His impending departure comes at a key time for Israel, as the nation struggles to find its way in a region where the old order of Arab autocrats has been swept aside by the Arab Spring and the rise of Islamist political parties. Israel also faces a looming decision on whether to attack Iran's nuclear program, which the Jewish state fears is designed to develop atomic weapons — a charge Tehran denies.
Less than a week ago, Barak led an eight-day military offensive against the Hamas militant group that rules the Gaza Strip. The fighting, aimed at ending rocket fire from the Palestinian territory. ended in a fragile truce.
"I didn't make this decision (to leave politics) without hesitating, but I made it wholeheartedly," he told a hastily arranged news conference, saying he had been wrestling with the decision for weeks.

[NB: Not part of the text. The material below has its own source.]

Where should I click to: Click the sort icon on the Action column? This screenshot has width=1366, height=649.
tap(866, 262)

He evaded repeated questions about whether he might agree to serve as a Cabinet minister in an upcoming government, leaving open the possibility that he might still retain an impact on Israeli politics. While most Cabinet ministers also hold parliamentary seats, they do not have to be elected lawmakers, and such appointments have been made in the past.

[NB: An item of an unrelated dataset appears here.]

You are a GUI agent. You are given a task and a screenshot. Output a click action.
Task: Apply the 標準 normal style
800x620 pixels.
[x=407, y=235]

Barak, 70, made the surprise announcement even after polls showed his breakaway Independence Party gaining momentum after the Gaza campaign.
Despite the bump in the polls, Barak still could have found himself fighting for his political survival once election day rolls around. Surveys before the Gaza operation were unkind to his party, at times showing it polling too weakly to even send a single representative to parliament.